#### [Do this]
Print every line of the material below verbatim, omitting the pictures.

= = =

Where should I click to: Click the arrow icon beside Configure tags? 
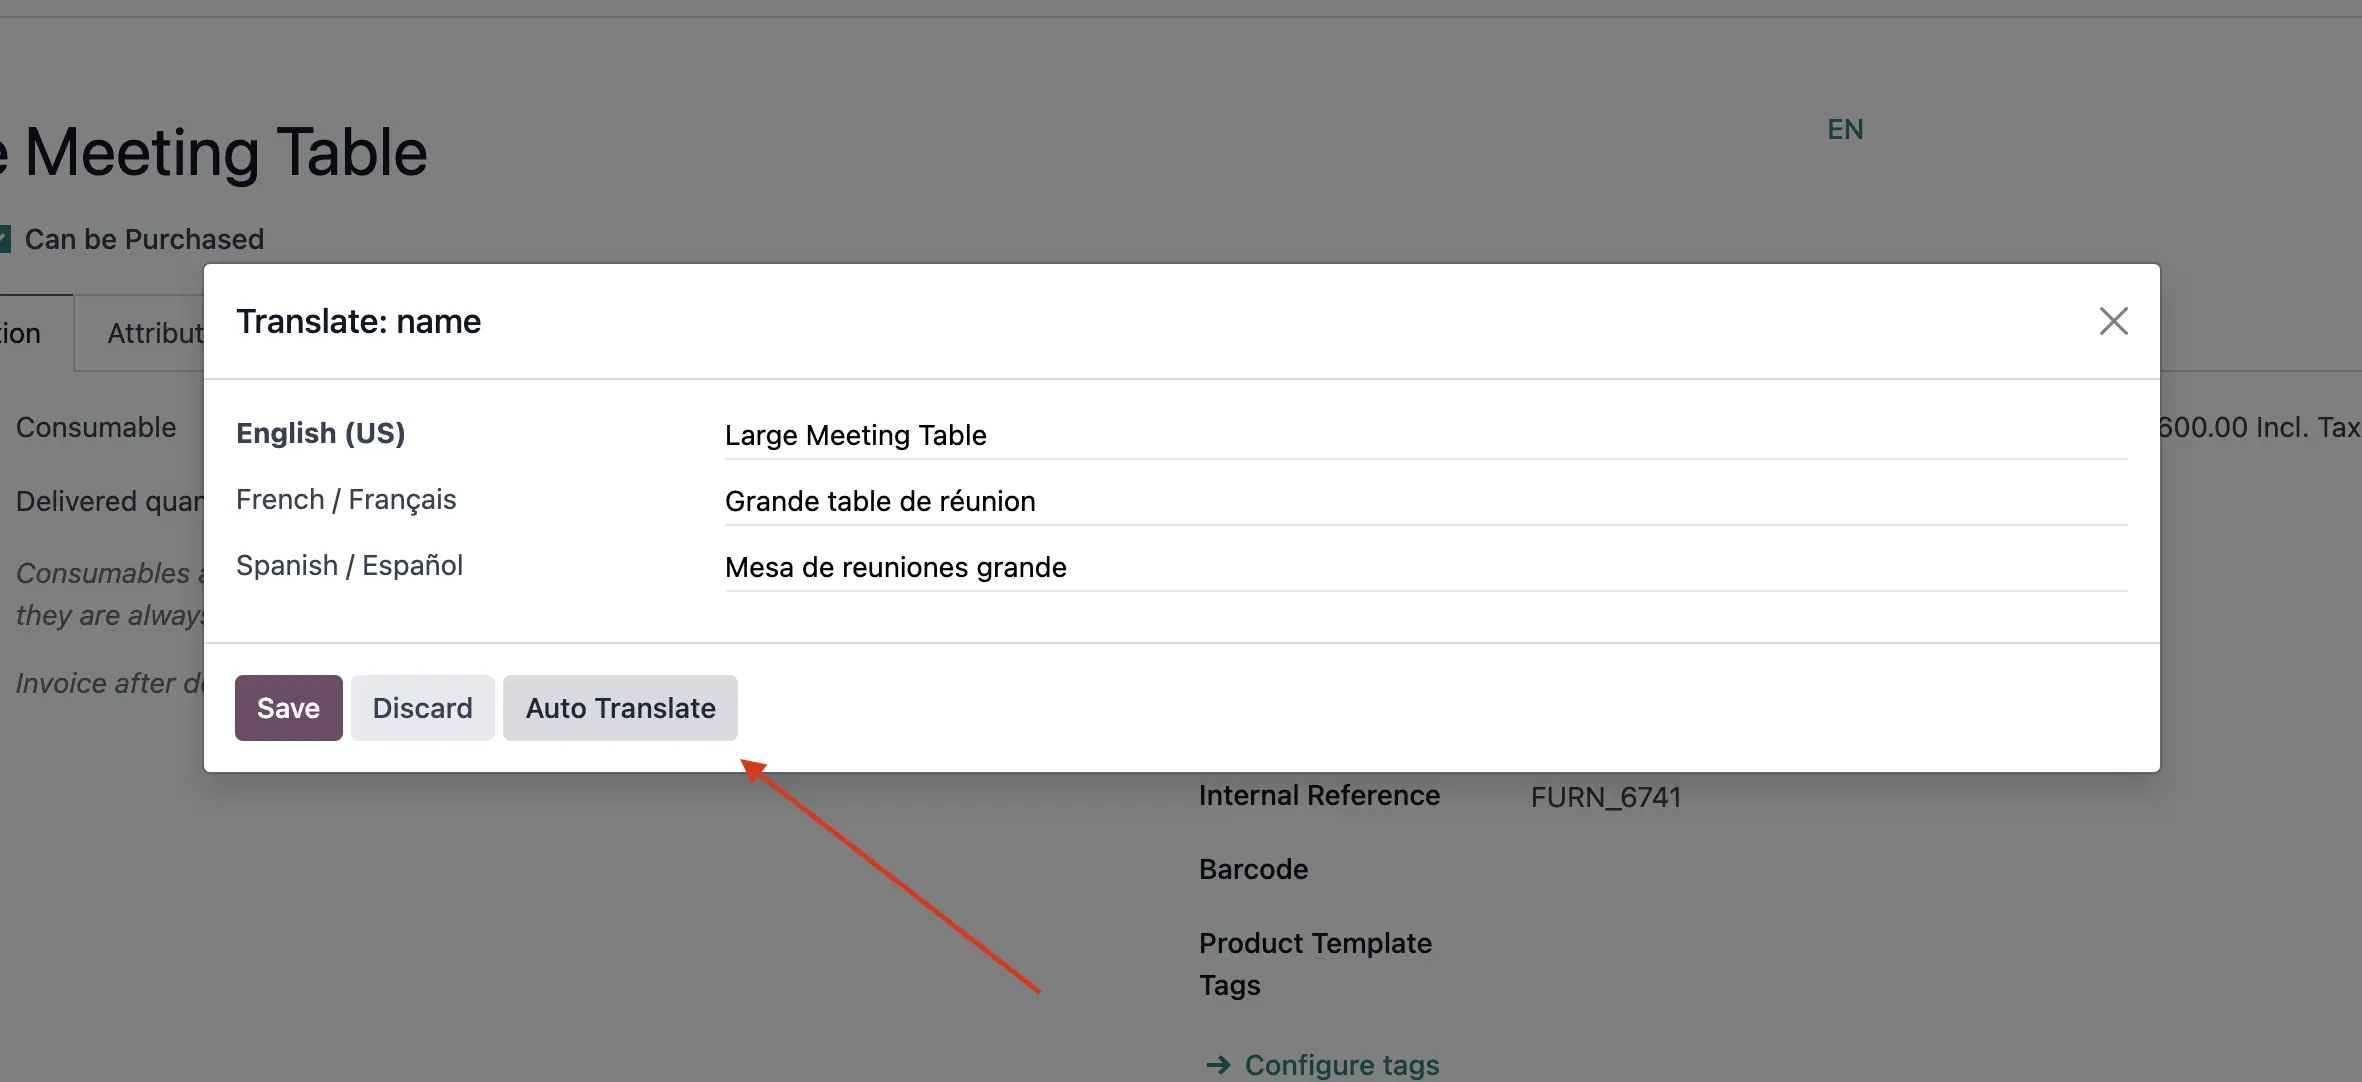tap(1218, 1065)
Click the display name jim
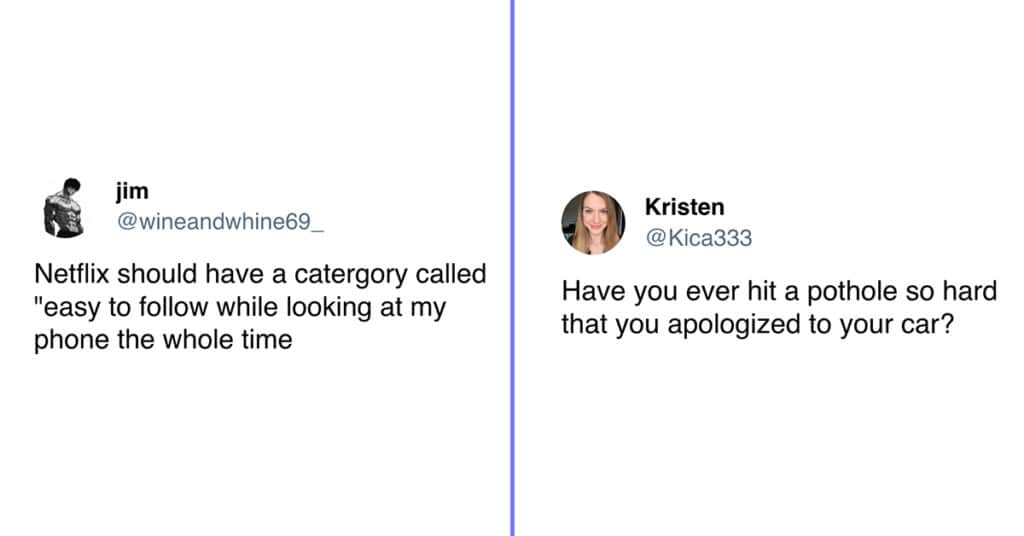The height and width of the screenshot is (536, 1024). coord(133,191)
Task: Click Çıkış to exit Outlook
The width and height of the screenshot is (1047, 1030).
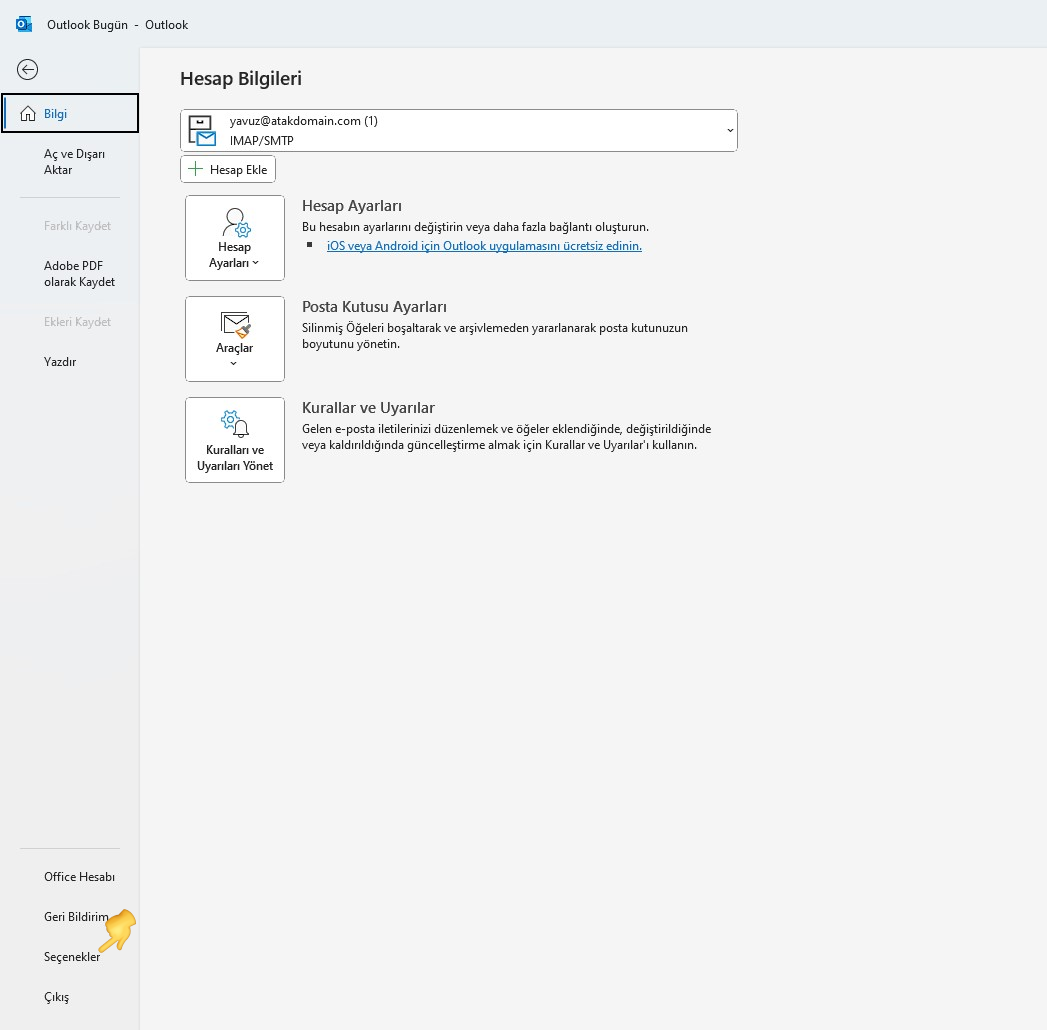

= = =

#### [Final result]
Where should I click to: Click the arrow icon beside Configure tags? 
tap(1218, 1065)
Click the display name jim
The height and width of the screenshot is (536, 1024). coord(133,191)
Task: Click Çıkış to exit Outlook
The width and height of the screenshot is (1047, 1030).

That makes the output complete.